When the morning-sickness drug thalidomide was introduced in the 1960s, little was known about how medication could affect a developing fetus. But when more than 10,000 babies were born with missing or shrunken limbs, medical experts quickly realized that drugs ingested by women during pregnancy can have powerful and potentially devastating consequences for their unborn children.
Nearly half a century later, doctors still struggle with the issue as the list of defective drugs continues to grow. Just this year:
- The Food and Drug Administration (FDA) warned women taking topiramate, an anti-seizure drug sold under the brand name Topamax, that they face a higher risk of giving birth to babies with cleft palates.
- The FDA warned that terbutaline, an asthma drug also used to stop preterm labor, may potentially cause maternal heart problems or death.

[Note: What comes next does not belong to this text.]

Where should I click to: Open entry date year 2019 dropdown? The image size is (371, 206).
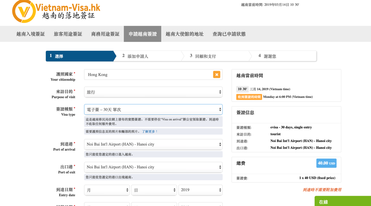pyautogui.click(x=200, y=190)
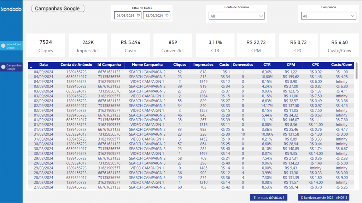Sort the table by Conversões column header

(243, 65)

- The Centers for Disease Control and Prevention warned that taking opioids for pain relief just before or early in pregnancy – including Vicodin, OxyContin or Tylenol with codeine – increased fetal risk of congenital heart defects.
In addition, the FDA has recently warned that antidepressants such as Paxil, Lexapro, Prozac and Celexa can cause birth defects when taken by pregnant women. And physicians have long known that the acne drug Accutane can cause severe birth defects.
Despite these problems, studies indicate that 64 percent of pregnant women take at least one prescription drug during pregnancy. On average, pregnant women take three to five medications, according to WSJ.com.
Pregnancy Creates an Ethical Paradox
Determining a drug’s impact on a developing fetus is anybody’s guess. In fact, conclusive data on drug safety during pregnancy doesn’t exist for most prescription medications. Why? Because exposing pregnant women and unborn babies to the risk of a clinical trial testing for drug safety has been considered unethical.
However, women with chronic conditions like asthma, epilepsy or high blood pressure cannot go nine months without treatment without posing serious health risks to both mother and baby. So doctors must carefully weigh a necessary medication’s benefits against the often uncertain risk that it might affect fetal development.
To manage the uncertainty, the FDA in 1979 created a system to rate drug safety during pregnancy based on existing data. The drug categories – A, B, C, D and X – group medications from the very safe – category A – to those posing great risk – category X. However, more than 60 percent of drugs fall into category C, a gray area that provides vague and easily misinterpreted information.
The FDA is now drafting new guidelines to help drug makers include pregnant women in clinical trials. In the meantime, drug companies and advocacy groups have launched more than 40 online registries to monitor drug effects on pregnant women and their babies.